--- What the exercise asks ---
Search the listing below for the string "Email" and copy every line where it occurs.

══ Source data

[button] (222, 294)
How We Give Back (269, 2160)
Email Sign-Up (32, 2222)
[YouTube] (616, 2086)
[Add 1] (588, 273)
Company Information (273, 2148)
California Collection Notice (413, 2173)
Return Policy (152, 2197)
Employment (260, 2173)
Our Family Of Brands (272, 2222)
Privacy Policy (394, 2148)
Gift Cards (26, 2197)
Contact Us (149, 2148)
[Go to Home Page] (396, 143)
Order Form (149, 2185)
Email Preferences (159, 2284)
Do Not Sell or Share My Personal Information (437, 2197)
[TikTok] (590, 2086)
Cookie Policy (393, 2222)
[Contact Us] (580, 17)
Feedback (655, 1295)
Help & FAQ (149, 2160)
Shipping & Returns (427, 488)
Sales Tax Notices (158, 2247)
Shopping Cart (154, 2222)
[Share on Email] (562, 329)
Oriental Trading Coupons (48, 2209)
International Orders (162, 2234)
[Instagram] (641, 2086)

════

--- Task response ---
Email Sign-Up (32, 2222)
Email Preferences (159, 2284)
[Share on Email] (562, 329)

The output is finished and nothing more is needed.